## [Selection]
The words of Coleman v. MacLennan,[2] penned over one hundred years ago, ring as true today as they did when written.  Of course, since Coleman was decided, the way people and publications express themselves have changed in a number of ways.  For example, print media has largely been replaced by electronic media.  Many publications have online versions or publish exclusively in electronic form, and individuals can broadcast their opinions to large segments of the population via a growing number of social media platforms.  Despite such changes, the proposition that individuals should be able to freely express their thoughts on candidates for office remains a bedrock principle of our democracy.

## [The exercise]
Answer these questions from the passage on Coleman v. MacLennan:
(a) How long ago was Coleman v. MacLennan penned?
(b) What has largely replaced print media?
(c) What proposition does the passage call a bedrock principle of our democracy?

## [Dataset content]
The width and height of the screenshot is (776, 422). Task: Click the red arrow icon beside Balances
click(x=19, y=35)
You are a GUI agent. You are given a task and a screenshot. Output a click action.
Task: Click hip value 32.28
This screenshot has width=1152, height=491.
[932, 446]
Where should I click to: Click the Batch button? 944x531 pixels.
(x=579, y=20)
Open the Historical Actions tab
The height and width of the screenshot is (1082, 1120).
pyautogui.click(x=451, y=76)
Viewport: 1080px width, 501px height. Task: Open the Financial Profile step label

==

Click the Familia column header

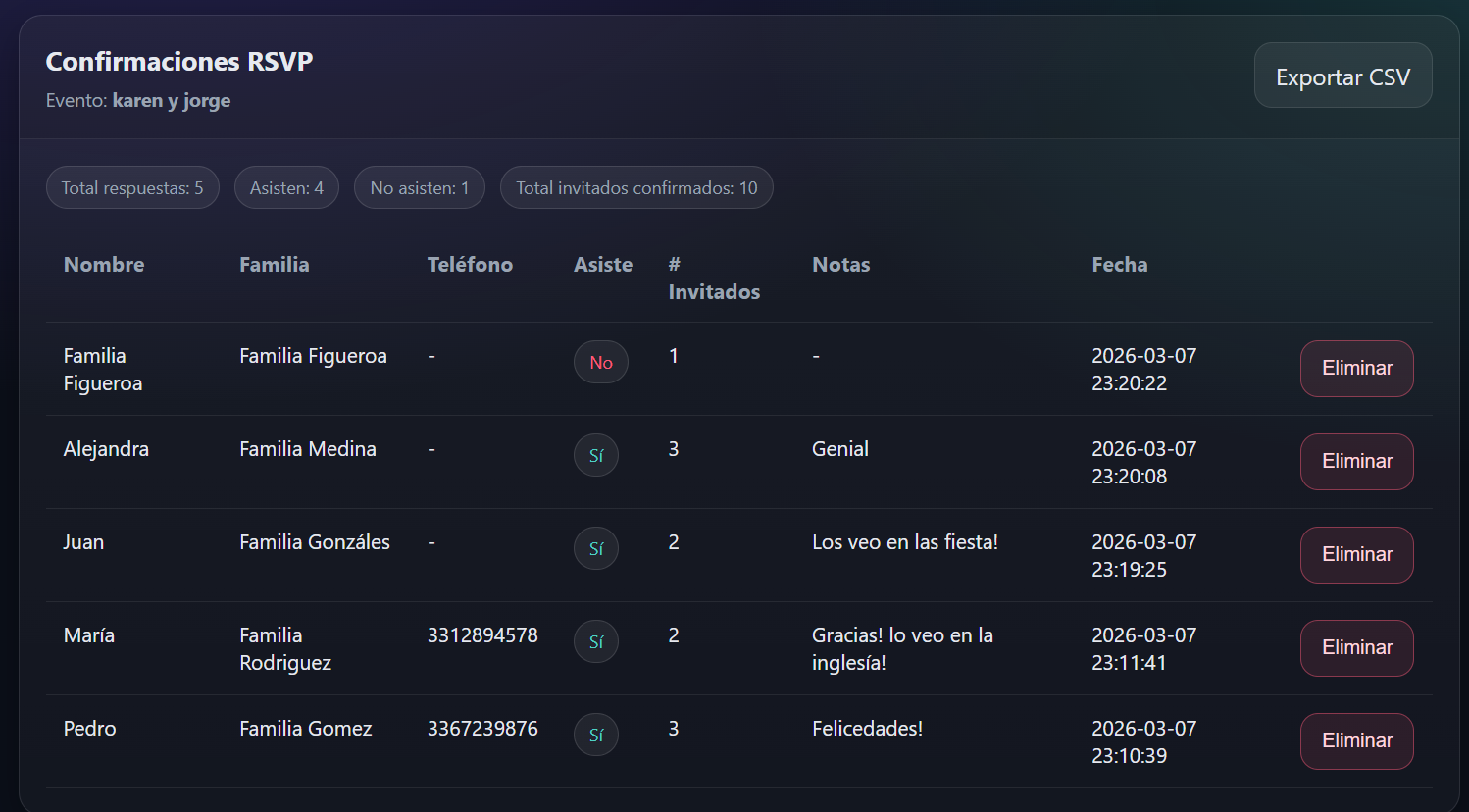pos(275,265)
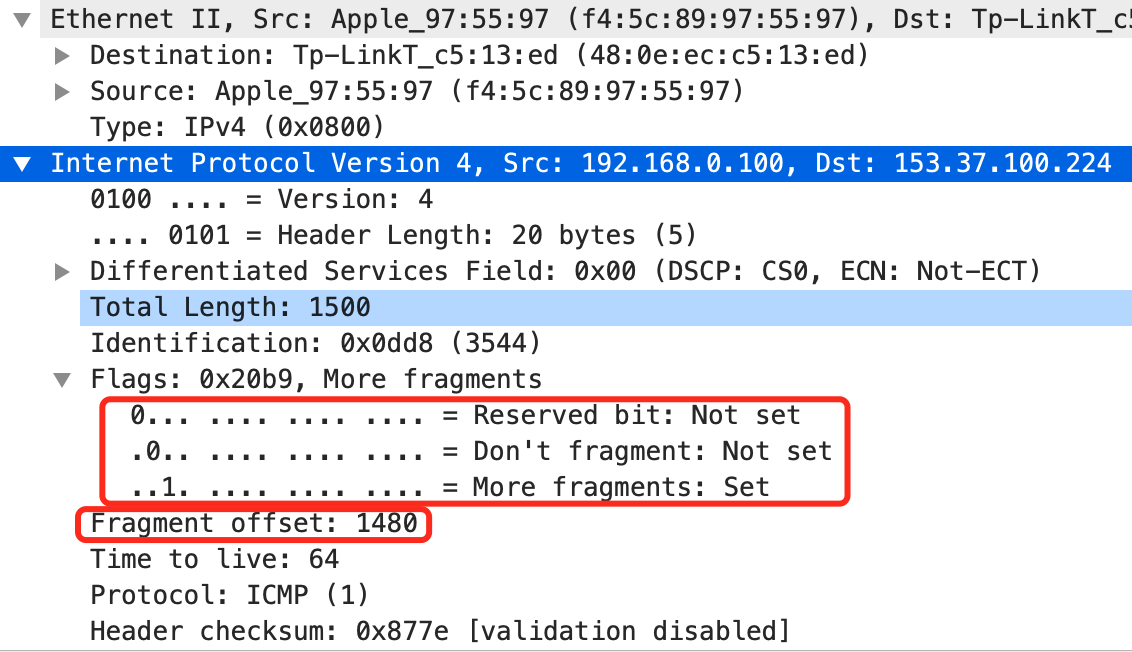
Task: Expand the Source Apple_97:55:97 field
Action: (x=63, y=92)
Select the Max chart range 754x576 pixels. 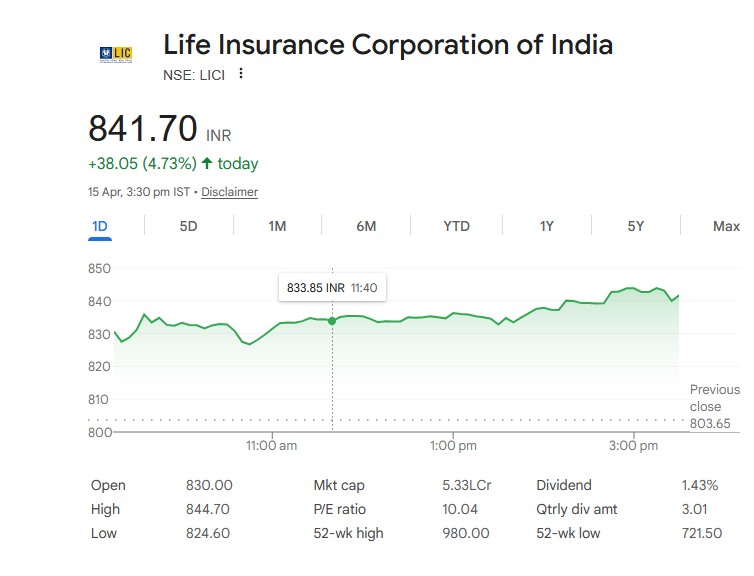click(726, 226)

...

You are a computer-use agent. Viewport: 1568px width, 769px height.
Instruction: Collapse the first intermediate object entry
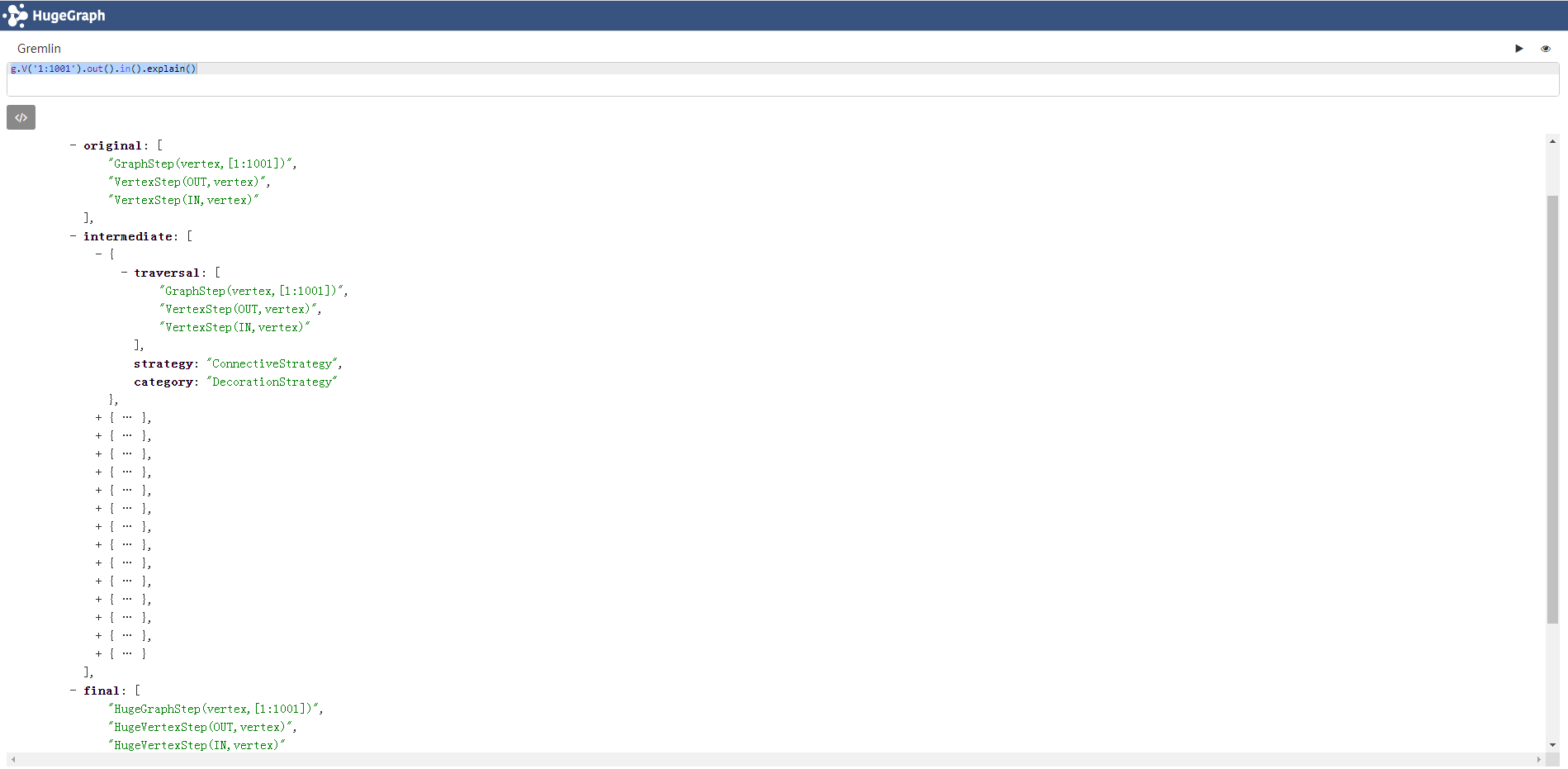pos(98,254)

## [Solution]
(a) Over one hundred years ago.
(b) Electronic media.
(c) That individuals should be able to freely express their thoughts on candidates for office.